#### Stored entries
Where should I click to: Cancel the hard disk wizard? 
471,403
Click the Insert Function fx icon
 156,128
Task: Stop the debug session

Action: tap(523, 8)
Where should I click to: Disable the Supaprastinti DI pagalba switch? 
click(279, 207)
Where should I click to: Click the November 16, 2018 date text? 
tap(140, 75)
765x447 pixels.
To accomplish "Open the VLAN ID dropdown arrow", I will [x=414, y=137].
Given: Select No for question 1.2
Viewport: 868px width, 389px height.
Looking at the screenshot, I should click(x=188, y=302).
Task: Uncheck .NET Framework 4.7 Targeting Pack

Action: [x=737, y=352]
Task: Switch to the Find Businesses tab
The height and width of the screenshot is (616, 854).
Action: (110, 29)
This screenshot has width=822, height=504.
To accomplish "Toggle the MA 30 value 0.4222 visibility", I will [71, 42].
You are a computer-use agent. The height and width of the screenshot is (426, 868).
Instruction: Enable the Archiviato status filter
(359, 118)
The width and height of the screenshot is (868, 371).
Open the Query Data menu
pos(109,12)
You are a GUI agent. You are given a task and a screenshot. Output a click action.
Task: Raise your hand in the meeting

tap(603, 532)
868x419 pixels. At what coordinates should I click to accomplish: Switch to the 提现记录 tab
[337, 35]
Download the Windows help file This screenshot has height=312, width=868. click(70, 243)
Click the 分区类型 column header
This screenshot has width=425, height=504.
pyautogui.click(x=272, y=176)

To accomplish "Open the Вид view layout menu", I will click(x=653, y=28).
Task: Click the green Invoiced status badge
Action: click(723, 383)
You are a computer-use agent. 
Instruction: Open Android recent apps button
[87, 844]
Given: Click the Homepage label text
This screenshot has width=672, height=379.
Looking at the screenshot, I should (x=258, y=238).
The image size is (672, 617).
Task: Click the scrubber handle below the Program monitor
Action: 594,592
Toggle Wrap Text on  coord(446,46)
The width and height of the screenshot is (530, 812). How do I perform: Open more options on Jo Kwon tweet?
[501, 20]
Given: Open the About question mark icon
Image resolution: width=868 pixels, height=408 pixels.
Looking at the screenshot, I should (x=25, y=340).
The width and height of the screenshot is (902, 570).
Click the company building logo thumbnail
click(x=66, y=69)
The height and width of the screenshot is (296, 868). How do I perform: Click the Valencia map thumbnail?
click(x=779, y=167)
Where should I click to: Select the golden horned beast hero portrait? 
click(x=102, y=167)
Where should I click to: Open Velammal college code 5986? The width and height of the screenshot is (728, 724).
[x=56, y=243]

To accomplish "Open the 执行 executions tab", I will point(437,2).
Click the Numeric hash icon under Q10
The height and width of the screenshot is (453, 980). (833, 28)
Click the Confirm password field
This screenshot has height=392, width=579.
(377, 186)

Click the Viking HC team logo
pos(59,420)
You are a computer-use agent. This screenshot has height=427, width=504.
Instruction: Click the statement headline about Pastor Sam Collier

#### Task details
All lines from the one that contains "Where should I click to: Open" to the end of the records above are to be copied exactly; leave out the rest.

#### Answer to this exercise
Where should I click to: Open Velammal college code 5986? The width and height of the screenshot is (728, 724).
[x=56, y=243]

To accomplish "Open the 执行 executions tab", I will point(437,2).
Click the Numeric hash icon under Q10
The height and width of the screenshot is (453, 980). (833, 28)
Click the Confirm password field
This screenshot has height=392, width=579.
(377, 186)

Click the Viking HC team logo
pos(59,420)
You are a computer-use agent. This screenshot has height=427, width=504.
Instruction: Click the statement headline about Pastor Sam Collier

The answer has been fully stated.